The timing could not be better. As consumer confidence dipped
again in July over worries about a sluggish job market, Washington Sens.
Patty Murray and Maria Cantwell have pushed for a new small-business
lending fund.

The Senate approved an amendment to a broader package of assistance
to small business that is expected to leverage $30 billion of public
investment into $300 billion of credit through community and smaller
banks that lend mostly to small businesses.

President Obama proposed the lending fund in January to shift money
from the TARP program toward small-business lending. Cantwell and others
report that the Congressional Budget Office states the program could
help cut the deficit by $1.1 billion.

Economic recovery is all about jobs, and American consumers, who help
power the economy, are spending less in the shadow of a shaky
employment market. Small banks lending to small businesses put people to
work. Access to credit is key.

Helping Main Street rekindles hiring, boosts consumer confidence in
overall business conditions, and fuels the recovery. The money from the
U.S. Treasury is put to work, not parceled out in bonuses on Wall
Street.

The Obama administration sees the potential of leveraging these funds
because the country’s smaller banks — those with under $10 billion in
assets — make 50 percent of the small-business loans, even though the
smaller institutions represent roughly 20 percent of all bank assets.

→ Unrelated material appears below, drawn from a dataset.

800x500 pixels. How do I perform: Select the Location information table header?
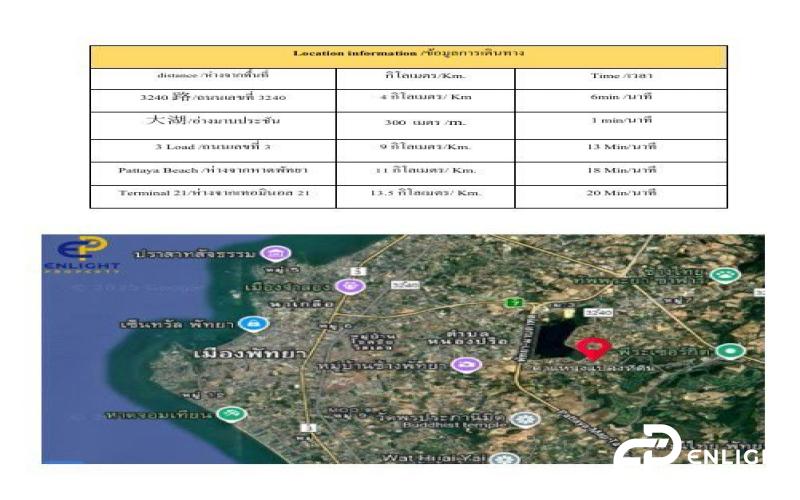pos(408,54)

For the banks, the cost of capital would decrease as lending
increases. The legislation creates incentives to attract and maximize
the participation of small lenders.

The amendment is part of a larger package of legislation for small
business and Main Street America that has attracted scant Republican
interest or support. Nothing should be more nonpartisan than putting
people back to work.

“It’s all about jobs. That’s still the primary source of income,”
Lynn Franco, director of The Conference Board Consumer Research Center
told The Associated Press.

“Until we see the pace of job growth pick up and consumers are
confident that this is sustainable, we are not likely to see a
significant pick up in confidence.”

Small business is America’s prime employer. Good ideas, good products
and steady employment need the lending capacity of the new fund.